= Problem to solve =
The lines from the top of the data down to the line with "Select the CLEAR" should be repeated exactly, both ends included.

════════════════════

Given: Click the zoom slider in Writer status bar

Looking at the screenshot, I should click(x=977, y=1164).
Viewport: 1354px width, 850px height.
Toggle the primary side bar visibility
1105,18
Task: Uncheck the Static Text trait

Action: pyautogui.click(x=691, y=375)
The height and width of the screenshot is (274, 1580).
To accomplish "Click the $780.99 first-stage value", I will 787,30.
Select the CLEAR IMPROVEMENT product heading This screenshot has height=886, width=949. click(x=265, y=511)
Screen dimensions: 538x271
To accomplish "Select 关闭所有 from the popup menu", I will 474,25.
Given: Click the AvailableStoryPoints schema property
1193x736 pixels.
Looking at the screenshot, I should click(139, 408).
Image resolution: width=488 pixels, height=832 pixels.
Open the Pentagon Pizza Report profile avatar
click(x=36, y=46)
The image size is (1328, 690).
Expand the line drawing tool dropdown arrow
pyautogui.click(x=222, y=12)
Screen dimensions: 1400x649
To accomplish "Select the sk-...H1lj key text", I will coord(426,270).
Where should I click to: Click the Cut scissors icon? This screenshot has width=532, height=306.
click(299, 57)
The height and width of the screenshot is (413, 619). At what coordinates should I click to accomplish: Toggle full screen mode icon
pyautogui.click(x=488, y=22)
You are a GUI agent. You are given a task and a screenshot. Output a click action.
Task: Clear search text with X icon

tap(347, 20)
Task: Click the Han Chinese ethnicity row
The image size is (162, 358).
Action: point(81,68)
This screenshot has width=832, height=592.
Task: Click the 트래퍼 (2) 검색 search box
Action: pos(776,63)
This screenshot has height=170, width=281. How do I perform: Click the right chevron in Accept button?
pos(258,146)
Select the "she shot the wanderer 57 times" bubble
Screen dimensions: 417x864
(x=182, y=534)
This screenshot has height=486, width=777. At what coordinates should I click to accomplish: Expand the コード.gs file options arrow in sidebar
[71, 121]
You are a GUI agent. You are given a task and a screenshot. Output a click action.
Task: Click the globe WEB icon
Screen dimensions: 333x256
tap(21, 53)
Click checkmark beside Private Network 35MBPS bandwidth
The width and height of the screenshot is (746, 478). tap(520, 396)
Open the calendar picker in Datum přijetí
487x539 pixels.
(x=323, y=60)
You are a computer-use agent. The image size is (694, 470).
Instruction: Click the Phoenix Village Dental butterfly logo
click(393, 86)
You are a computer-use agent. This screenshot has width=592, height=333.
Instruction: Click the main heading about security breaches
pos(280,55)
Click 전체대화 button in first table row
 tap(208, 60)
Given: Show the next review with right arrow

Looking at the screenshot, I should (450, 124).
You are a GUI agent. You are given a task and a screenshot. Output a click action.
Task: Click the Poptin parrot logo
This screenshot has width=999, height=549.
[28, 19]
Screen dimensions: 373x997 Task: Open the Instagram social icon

════════════════════

= Your response =
Given: Click the zoom slider in Writer status bar

Looking at the screenshot, I should click(x=977, y=1164).
Viewport: 1354px width, 850px height.
Toggle the primary side bar visibility
1105,18
Task: Uncheck the Static Text trait

Action: pyautogui.click(x=691, y=375)
The height and width of the screenshot is (274, 1580).
To accomplish "Click the $780.99 first-stage value", I will 787,30.
Select the CLEAR IMPROVEMENT product heading This screenshot has height=886, width=949. click(x=265, y=511)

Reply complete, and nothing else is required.